# [Available data]
---------------

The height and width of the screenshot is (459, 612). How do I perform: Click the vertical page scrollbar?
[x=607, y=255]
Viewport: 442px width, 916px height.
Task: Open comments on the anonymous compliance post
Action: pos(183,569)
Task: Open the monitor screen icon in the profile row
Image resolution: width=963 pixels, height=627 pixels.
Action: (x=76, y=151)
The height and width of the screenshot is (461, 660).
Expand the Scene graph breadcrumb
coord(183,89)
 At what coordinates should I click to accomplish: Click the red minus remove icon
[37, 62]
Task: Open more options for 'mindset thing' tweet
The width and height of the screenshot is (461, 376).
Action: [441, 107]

---------------

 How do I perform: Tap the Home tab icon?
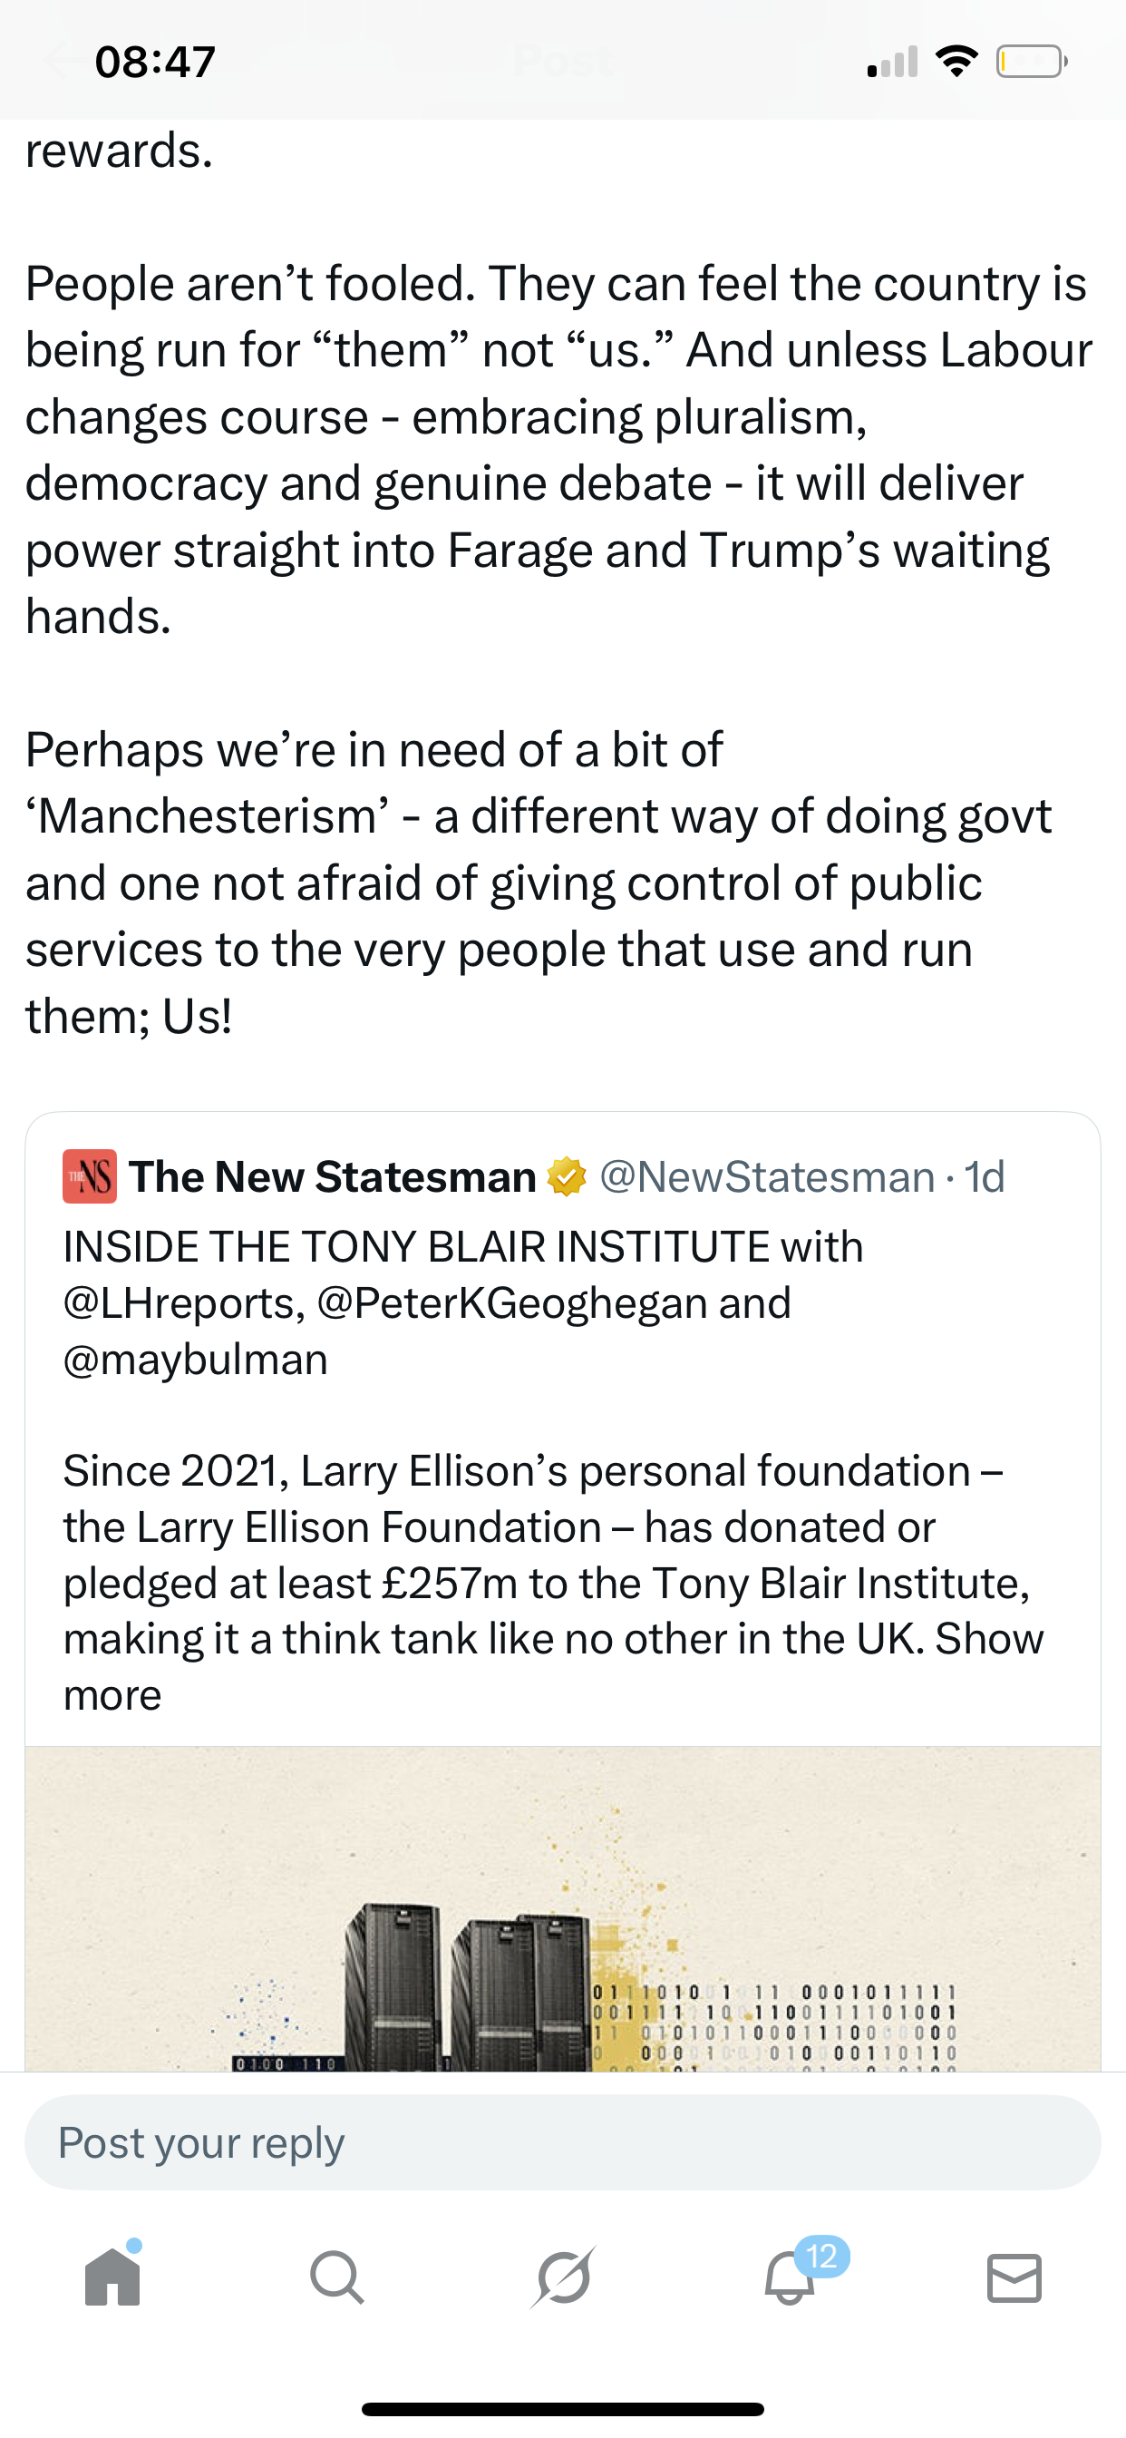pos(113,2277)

---------------

# [Prompt]
Would you print exactly and only the lines of the material above that run from the line with "The height and width of the screenshot is (461, 660)." through the line with "Task: Open more", both included?

# [Answer]
The height and width of the screenshot is (461, 660).
Expand the Scene graph breadcrumb
coord(183,89)
 At what coordinates should I click to accomplish: Click the red minus remove icon
[37, 62]
Task: Open more options for 'mindset thing' tweet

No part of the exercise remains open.